I don’t speak. I don’t want to talk about this. She has given up on me, just like the rest of them. And I hate her for that.

“But, I’m sure your new home will be just as nice,” she continues. “Maybe more so. After all, this house is so old.”

The kettle rumbles as the water starts to heat up and I keep my eyes on it, not wanting to look at her. When I still don’t respond, she asks, “Is there anything you would like to ask, or say?”

“Like what? You’re giving up on me. You can stop pretending like you care now.”

Mrs. Cartwright shakes her head and looks puzzled. But, she also looks at me with the same pity every other Foster has before her. I hate those pitied looks, they’re the worst thing. It merely serves as a reminder of how much better off they are. I frown and kick at one foot with the other.

“I have and will always care – you know that. But, there’s nothing I can do, Meri,” she sighs.

I’m not buying it. I’ve heard all the excuses before.

I get up, without another word, ignoring Mrs. Cartwright when she tells me to sit back down. She’s not my foster parent anymore.


9 thoughts on “Just For Kicks, a novel excerpt by Racheal McGillivary

  1. Good setup. I can really feel the desperation and the desire for love competing with anger. I am already rooting for Meri. I like that your descriptions are very detailed, something often lacking in first person narratives. I also really liked the bathroom scene and the small girl who showed compassion with a piece of tissue and busted the stereotype.

  2. This has a great voice and wonderful imagery. I was so sad when I got to the end; I wanted to read more and more and more. Great start. Definitely pulled me right in.

  3. High school isn’t the easiest time for a well-adjusted person and sure it must be hell for a foster child. The opening scene here was a bit confusing. It took a couple of readings before it made sense. I expect the fridge inside a teacher’s lounge would be full sized, not the small dorm sized units. So I wondered how a single person–a young girl I later discover–can turn a refrigerator on its back without making noise or crashing it. After getting past that, I found Meri’s situation believable and sympathetic.

    Watch for over-use of sentences beginning with “I.” The first five paragraphs begin this way. When writing first person, play with your sentences to create more diversity in how they sound.
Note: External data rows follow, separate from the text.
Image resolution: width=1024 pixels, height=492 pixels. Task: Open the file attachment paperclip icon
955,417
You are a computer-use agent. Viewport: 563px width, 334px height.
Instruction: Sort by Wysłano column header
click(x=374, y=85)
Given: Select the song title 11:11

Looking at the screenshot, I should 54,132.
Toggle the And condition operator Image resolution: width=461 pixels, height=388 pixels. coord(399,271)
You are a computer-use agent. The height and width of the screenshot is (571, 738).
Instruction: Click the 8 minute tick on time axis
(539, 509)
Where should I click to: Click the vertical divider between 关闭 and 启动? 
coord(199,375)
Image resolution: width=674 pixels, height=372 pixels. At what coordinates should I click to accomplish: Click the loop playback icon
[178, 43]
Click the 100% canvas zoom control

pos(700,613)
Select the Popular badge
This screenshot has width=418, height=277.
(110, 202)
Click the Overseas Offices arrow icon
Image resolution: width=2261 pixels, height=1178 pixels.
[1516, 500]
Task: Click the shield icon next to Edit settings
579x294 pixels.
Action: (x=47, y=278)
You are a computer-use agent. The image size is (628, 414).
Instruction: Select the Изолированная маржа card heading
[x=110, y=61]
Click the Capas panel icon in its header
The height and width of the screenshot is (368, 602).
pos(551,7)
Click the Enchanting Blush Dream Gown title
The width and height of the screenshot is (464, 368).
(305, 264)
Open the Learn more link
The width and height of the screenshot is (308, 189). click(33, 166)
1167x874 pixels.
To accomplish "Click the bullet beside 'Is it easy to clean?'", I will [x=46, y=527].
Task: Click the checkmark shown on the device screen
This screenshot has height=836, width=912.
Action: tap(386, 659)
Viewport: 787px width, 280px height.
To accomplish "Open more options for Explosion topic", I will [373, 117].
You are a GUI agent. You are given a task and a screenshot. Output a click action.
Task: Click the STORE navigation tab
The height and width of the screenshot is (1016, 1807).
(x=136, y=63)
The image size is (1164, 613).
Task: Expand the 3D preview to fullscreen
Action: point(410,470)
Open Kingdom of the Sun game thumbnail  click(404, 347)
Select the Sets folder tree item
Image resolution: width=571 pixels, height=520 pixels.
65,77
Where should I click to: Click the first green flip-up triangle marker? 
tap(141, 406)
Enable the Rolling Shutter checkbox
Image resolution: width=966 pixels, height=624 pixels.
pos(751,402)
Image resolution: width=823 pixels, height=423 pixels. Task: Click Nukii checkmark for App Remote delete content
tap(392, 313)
For instance:

    Original: I hear the buffer outside the teachers’ lounge door. I shut the door to the fridge and slip into one of the lockers provided for personal items for the teachers.

    Example: The janitor’s buffer whirls up the hall, nearing the teachers’ lounge door. Shutting the fridge door, I slip into one of the lockers provided for personal items for the teachers.

    There are a couple of tiny typos and run-on sentences, but nothing major stands out in your grammar that would throw me out of the narrative.

  4. There’s lots to like in this excerpt. The characters are well drawn, although the mean girl is rather stereotypical. I did like the smaller girl in pink sneakers and hope she reappears somewhere. As Carolyn pointed out, the narrative will be better for changing the paragraphs and sentences that begin with “I”, adding some balance and more rhythm to the prose. Perfect type of heroine – you want to hug her and shake her all at the same time.